### Pixel coordinate grounding data
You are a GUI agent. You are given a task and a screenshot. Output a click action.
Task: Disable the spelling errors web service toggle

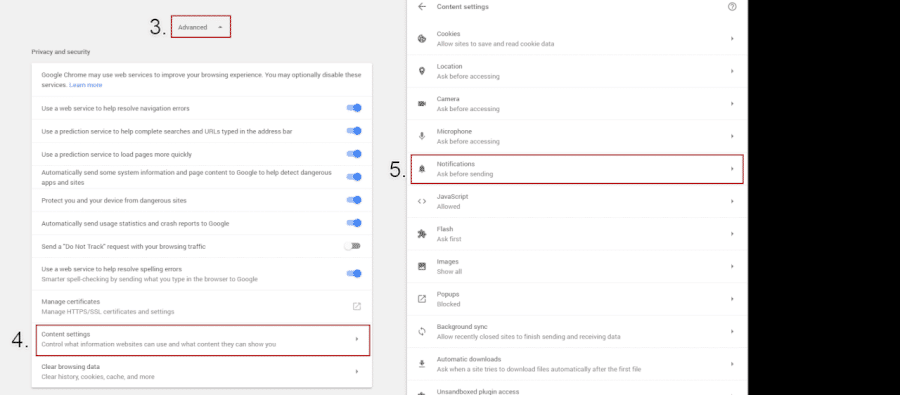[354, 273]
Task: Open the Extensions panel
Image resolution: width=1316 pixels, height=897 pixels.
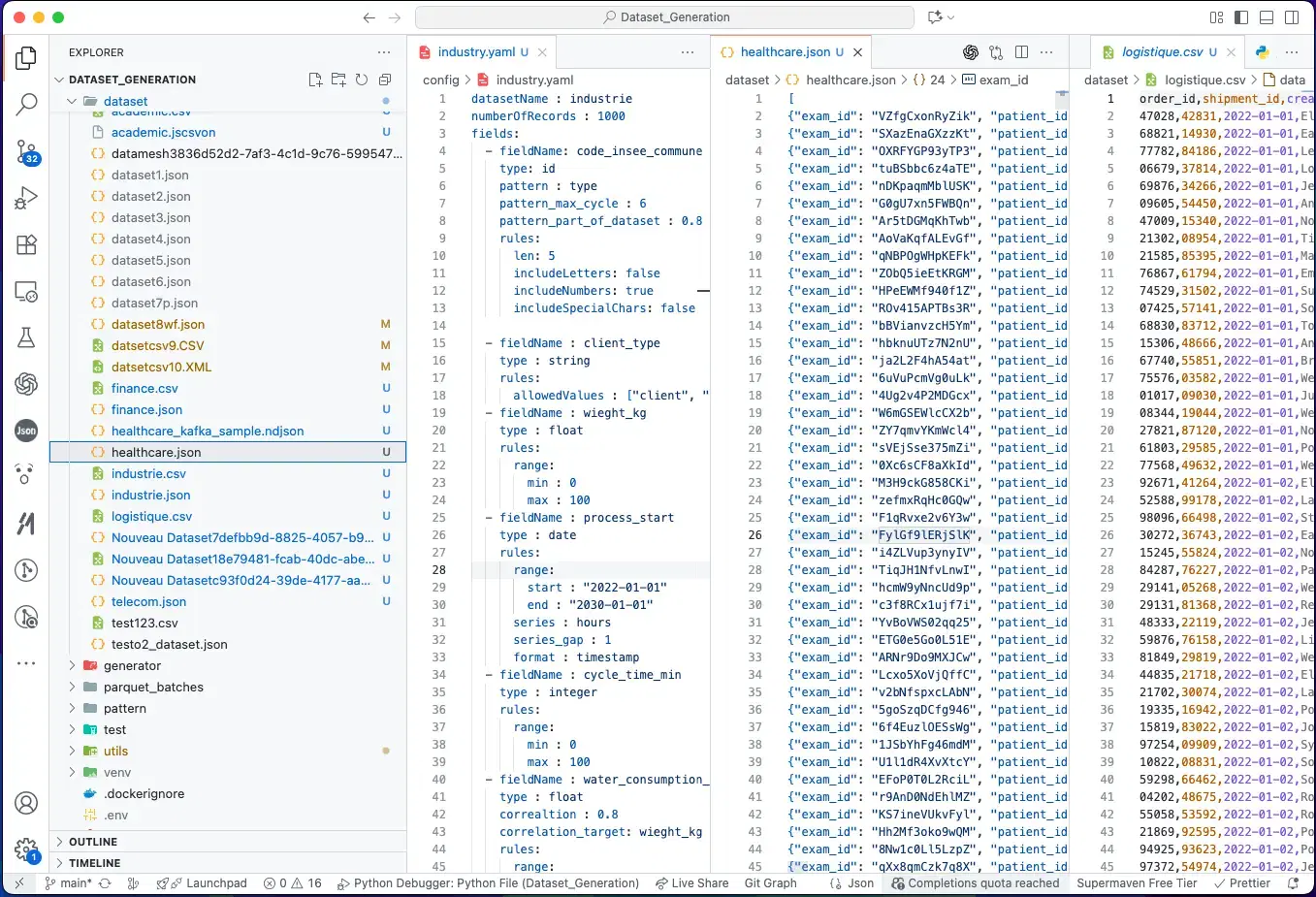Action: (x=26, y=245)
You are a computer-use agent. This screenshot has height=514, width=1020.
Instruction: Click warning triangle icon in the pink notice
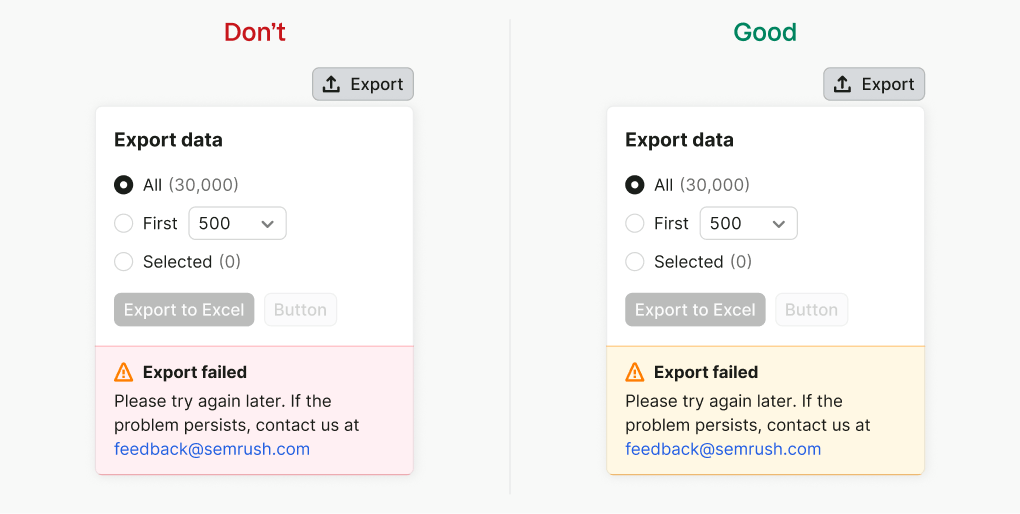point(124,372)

### Problem to work on
Track down every line in the entries that includes the string "agent", and copy it.

### Answer
You are a GUI agent. You are given a task and a screenshot. Output a click action.
You are a computer-use agent. This screenshot has height=514, width=1020.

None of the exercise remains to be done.